それが一体何なのか、一瞬分からなかったが。
「あれは、数式なのか?」
それは、俺達だけではなく、周囲の奴らも同じだった。
それと同時だった。
ラビット!タンク!ベストマッチ!
共に聞こえた音声に疑問に思っている間にも、それと共に、何かが生成される音が聞こえる。
Are you ready?
そして。
「変身」鋼のムーンサルト!ラビットタンク!イェーイ!
「変身?」
それと同時だった。
その音の発生源の方に目を向けると、そこにいたのは、2色の戦士。
赤と青で構成されているが、その姿から、どこか見覚えがあった。
「あれは、確かファントムビルド」
それは、ゼインの戦いにおいて、現れた量産型ライダーの一人であるファントムビルド。
それに酷似している。
「まさか、ここに来て」
敵か。
そう疑問に思った次の瞬間、変身と同時に持っていたその武器を、俺達ではなく、テンフォートレスの力を持つ機械兵士に向かって、銃弾を放った。
「えっ?」
「どういう状況か分からないけど、そいつらと戦っているという事は、敵じゃなさそうだな」
「あなたは?」
そう、俺は思わず問いかける。
「なに、ただの正義の味方だよ、というよりも、お前、もしかして仮面ライダーなのか?」
「えっ、はい、もしかしてそちらも」
その言葉に対して、俺は思わず問いかけると。
「俺は仮面ライダービルドっと、自己紹介は後で。
とりあえず、ここから離れるぞ」
そうしていると、そのまま、ビルドは、その右脚に力を込めて、俺達の元へと来ると共に、その腰にあるボトルを入れ替えた。

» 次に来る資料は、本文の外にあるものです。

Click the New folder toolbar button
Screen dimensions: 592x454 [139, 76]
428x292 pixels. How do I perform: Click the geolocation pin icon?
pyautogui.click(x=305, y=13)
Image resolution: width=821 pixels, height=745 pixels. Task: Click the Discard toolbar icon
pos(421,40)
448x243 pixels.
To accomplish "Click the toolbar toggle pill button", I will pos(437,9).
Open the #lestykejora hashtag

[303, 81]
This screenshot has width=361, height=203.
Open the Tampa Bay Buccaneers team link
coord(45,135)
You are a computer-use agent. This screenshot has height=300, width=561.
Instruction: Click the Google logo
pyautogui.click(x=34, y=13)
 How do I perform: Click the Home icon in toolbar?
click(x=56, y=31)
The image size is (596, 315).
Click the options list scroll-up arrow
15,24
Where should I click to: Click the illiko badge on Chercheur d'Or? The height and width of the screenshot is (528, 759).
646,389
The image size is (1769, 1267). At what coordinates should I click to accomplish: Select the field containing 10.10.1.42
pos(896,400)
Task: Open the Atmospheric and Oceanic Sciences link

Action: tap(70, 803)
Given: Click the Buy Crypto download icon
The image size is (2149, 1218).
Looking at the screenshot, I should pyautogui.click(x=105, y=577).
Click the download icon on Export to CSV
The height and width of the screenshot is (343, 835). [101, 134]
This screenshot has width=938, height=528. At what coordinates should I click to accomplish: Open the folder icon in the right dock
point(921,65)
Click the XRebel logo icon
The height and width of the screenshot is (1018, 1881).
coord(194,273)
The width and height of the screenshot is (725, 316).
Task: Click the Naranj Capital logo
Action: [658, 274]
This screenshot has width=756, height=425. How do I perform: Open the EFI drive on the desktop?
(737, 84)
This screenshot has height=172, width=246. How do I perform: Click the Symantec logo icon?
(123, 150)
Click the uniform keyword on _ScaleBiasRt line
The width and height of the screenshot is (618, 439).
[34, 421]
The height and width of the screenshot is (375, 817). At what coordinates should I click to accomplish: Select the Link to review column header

忍者!マンガ!ベストマッチ!ニンニンコミック!イェーイ!忍びのエンターテイナー!
鳴り響く音声と共にビルドの姿は、先程とは違い、紫色と黄色の2色の戦士へと変わった。それと共に、その手にある剣のスイッチを押すと。
ドロンッ!
俺達は煙に世界に覆われた。
困惑する俺達を余所に、なんとその場から別の場所へと移動していた。
「これはっ、転移したのか」
「どういう事だ、これは錬金術なのか」
「錬金術?何を言っているんだ、科学だよ」
それと共に、ビルドは変身を解除した。
変身を解除したのは、一人の男性であり、こちらを見ていた。
「えっと、あなたは」
「まぁ、さっきは仮面ライダーとしての名前だったからね、改めて自己紹介をするよ。